- _Data under study_:
═══

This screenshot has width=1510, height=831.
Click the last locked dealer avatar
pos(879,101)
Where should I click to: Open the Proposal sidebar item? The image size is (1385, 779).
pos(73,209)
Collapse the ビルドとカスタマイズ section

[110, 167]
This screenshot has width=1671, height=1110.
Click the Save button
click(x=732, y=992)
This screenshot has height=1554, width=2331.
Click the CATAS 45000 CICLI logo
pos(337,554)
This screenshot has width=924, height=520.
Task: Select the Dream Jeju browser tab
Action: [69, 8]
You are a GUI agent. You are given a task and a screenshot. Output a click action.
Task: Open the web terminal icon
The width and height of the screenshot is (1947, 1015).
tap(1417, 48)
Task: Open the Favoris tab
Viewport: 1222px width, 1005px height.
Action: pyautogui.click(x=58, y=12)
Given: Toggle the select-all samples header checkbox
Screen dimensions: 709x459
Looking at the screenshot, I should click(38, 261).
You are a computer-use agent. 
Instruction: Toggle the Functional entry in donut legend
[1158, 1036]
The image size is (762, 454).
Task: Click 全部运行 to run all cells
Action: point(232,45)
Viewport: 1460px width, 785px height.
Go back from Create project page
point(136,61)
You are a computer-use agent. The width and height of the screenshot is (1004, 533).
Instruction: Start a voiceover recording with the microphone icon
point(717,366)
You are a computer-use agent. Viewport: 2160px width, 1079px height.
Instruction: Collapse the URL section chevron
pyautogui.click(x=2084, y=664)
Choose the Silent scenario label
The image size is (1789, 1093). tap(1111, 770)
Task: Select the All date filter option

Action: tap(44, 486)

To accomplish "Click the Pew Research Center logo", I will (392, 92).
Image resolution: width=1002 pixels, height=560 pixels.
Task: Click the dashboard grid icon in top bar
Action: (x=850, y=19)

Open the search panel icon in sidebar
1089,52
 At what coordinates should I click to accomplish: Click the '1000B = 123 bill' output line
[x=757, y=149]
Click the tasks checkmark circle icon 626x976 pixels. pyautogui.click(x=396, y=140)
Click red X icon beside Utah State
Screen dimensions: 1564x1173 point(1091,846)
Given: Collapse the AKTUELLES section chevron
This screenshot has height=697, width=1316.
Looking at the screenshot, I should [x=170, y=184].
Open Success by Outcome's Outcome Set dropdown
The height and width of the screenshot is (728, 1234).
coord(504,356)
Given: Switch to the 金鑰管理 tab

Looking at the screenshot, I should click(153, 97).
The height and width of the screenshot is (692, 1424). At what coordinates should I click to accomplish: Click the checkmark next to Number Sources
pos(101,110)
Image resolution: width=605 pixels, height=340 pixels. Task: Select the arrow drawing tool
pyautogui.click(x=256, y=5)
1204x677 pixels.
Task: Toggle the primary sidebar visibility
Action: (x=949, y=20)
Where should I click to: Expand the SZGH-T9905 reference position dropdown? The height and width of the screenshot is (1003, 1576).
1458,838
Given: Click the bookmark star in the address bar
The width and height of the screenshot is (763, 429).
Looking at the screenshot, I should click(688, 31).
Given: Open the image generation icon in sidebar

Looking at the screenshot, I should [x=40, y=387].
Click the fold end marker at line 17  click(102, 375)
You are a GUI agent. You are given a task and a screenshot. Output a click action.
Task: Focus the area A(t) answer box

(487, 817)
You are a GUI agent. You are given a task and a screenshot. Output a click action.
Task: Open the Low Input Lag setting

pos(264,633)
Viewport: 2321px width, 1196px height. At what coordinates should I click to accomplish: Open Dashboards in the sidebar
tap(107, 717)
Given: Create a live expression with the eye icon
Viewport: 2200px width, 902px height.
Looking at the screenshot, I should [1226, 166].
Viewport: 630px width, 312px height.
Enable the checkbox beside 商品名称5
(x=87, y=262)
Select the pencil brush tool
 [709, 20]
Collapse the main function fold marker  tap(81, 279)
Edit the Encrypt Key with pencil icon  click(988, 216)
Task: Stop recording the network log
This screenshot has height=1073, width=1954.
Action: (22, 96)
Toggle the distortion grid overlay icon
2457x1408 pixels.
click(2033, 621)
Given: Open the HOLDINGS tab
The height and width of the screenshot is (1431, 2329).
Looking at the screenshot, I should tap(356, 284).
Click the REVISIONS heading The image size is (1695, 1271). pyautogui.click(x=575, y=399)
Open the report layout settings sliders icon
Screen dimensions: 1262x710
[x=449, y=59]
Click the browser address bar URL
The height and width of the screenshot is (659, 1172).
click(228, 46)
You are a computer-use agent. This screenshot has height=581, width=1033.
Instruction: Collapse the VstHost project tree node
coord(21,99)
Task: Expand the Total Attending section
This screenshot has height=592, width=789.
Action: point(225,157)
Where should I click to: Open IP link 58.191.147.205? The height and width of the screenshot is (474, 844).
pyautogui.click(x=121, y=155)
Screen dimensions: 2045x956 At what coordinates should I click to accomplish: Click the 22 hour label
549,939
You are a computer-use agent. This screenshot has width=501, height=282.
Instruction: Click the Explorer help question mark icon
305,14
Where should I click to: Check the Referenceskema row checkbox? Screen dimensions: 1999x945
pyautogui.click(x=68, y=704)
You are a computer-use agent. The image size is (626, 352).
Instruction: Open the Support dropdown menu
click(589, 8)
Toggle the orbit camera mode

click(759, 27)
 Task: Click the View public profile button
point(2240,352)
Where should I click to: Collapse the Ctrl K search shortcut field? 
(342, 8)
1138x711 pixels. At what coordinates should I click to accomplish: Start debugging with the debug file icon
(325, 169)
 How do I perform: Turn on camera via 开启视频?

═══

Every record here must be output exactly, word for word.

This screenshot has width=1510, height=831.
Click the last locked dealer avatar
pos(879,101)
Where should I click to: Open the Proposal sidebar item? The image size is (1385, 779).
pos(73,209)
Collapse the ビルドとカスタマイズ section

[110, 167]
This screenshot has width=1671, height=1110.
Click the Save button
click(x=732, y=992)
This screenshot has height=1554, width=2331.
Click the CATAS 45000 CICLI logo
pos(337,554)
This screenshot has width=924, height=520.
Task: Select the Dream Jeju browser tab
Action: [69, 8]
You are a GUI agent. You are given a task and a screenshot. Output a click action.
Task: Open the web terminal icon
The width and height of the screenshot is (1947, 1015).
tap(1417, 48)
Task: Open the Favoris tab
Viewport: 1222px width, 1005px height.
Action: pyautogui.click(x=58, y=12)
Given: Toggle the select-all samples header checkbox
Screen dimensions: 709x459
Looking at the screenshot, I should click(38, 261).
You are a computer-use agent. 
Instruction: Toggle the Functional entry in donut legend
[1158, 1036]
The image size is (762, 454).
Task: Click 全部运行 to run all cells
Action: point(232,45)
Viewport: 1460px width, 785px height.
Go back from Create project page
point(136,61)
You are a computer-use agent. The width and height of the screenshot is (1004, 533).
Instruction: Start a voiceover recording with the microphone icon
point(717,366)
You are a computer-use agent. Viewport: 2160px width, 1079px height.
Instruction: Collapse the URL section chevron
pyautogui.click(x=2084, y=664)
Choose the Silent scenario label
The image size is (1789, 1093). tap(1111, 770)
Task: Select the All date filter option

Action: tap(44, 486)

To accomplish "Click the Pew Research Center logo", I will (392, 92).
Image resolution: width=1002 pixels, height=560 pixels.
Task: Click the dashboard grid icon in top bar
Action: (x=850, y=19)

Open the search panel icon in sidebar
1089,52
 At what coordinates should I click to accomplish: Click the '1000B = 123 bill' output line
[x=757, y=149]
Click the tasks checkmark circle icon 626x976 pixels. pyautogui.click(x=396, y=140)
Click red X icon beside Utah State
Screen dimensions: 1564x1173 point(1091,846)
Given: Collapse the AKTUELLES section chevron
This screenshot has height=697, width=1316.
Looking at the screenshot, I should [x=170, y=184].
Open Success by Outcome's Outcome Set dropdown
The height and width of the screenshot is (728, 1234).
coord(504,356)
Given: Switch to the 金鑰管理 tab

Looking at the screenshot, I should click(153, 97).
The height and width of the screenshot is (692, 1424). At what coordinates should I click to accomplish: Click the checkmark next to Number Sources
pos(101,110)
Image resolution: width=605 pixels, height=340 pixels. Task: Select the arrow drawing tool
pyautogui.click(x=256, y=5)
1204x677 pixels.
Task: Toggle the primary sidebar visibility
Action: (x=949, y=20)
Where should I click to: Expand the SZGH-T9905 reference position dropdown? The height and width of the screenshot is (1003, 1576).
1458,838
Given: Click the bookmark star in the address bar
The width and height of the screenshot is (763, 429).
Looking at the screenshot, I should click(688, 31).
Given: Open the image generation icon in sidebar

Looking at the screenshot, I should [x=40, y=387].
Click the fold end marker at line 17  click(102, 375)
You are a GUI agent. You are given a task and a screenshot. Output a click action.
Task: Focus the area A(t) answer box

(487, 817)
You are a GUI agent. You are given a task and a screenshot. Output a click action.
Task: Open the Low Input Lag setting

pos(264,633)
Viewport: 2321px width, 1196px height. At what coordinates should I click to accomplish: Open Dashboards in the sidebar
tap(107, 717)
Given: Create a live expression with the eye icon
Viewport: 2200px width, 902px height.
Looking at the screenshot, I should [1226, 166].
Viewport: 630px width, 312px height.
Enable the checkbox beside 商品名称5
(x=87, y=262)
Select the pencil brush tool
 [709, 20]
Collapse the main function fold marker  tap(81, 279)
Edit the Encrypt Key with pencil icon  click(988, 216)
Task: Stop recording the network log
This screenshot has height=1073, width=1954.
Action: (22, 96)
Toggle the distortion grid overlay icon
2457x1408 pixels.
click(2033, 621)
Given: Open the HOLDINGS tab
The height and width of the screenshot is (1431, 2329).
Looking at the screenshot, I should tap(356, 284).
Click the REVISIONS heading The image size is (1695, 1271). pyautogui.click(x=575, y=399)
Open the report layout settings sliders icon
Screen dimensions: 1262x710
[x=449, y=59]
Click the browser address bar URL
The height and width of the screenshot is (659, 1172).
click(228, 46)
You are a computer-use agent. This screenshot has height=581, width=1033.
Instruction: Collapse the VstHost project tree node
coord(21,99)
Task: Expand the Total Attending section
This screenshot has height=592, width=789.
Action: point(225,157)
Where should I click to: Open IP link 58.191.147.205? The height and width of the screenshot is (474, 844).
pyautogui.click(x=121, y=155)
Screen dimensions: 2045x956 At what coordinates should I click to accomplish: Click the 22 hour label
549,939
You are a computer-use agent. This screenshot has width=501, height=282.
Instruction: Click the Explorer help question mark icon
305,14
Where should I click to: Check the Referenceskema row checkbox? Screen dimensions: 1999x945
pyautogui.click(x=68, y=704)
You are a computer-use agent. The image size is (626, 352).
Instruction: Open the Support dropdown menu
click(589, 8)
Toggle the orbit camera mode

click(759, 27)
 Task: Click the View public profile button
point(2240,352)
Where should I click to: Collapse the Ctrl K search shortcut field? 
(342, 8)
1138x711 pixels. At what coordinates should I click to accomplish: Start debugging with the debug file icon
(325, 169)
 How do I perform: Turn on camera via 开启视频?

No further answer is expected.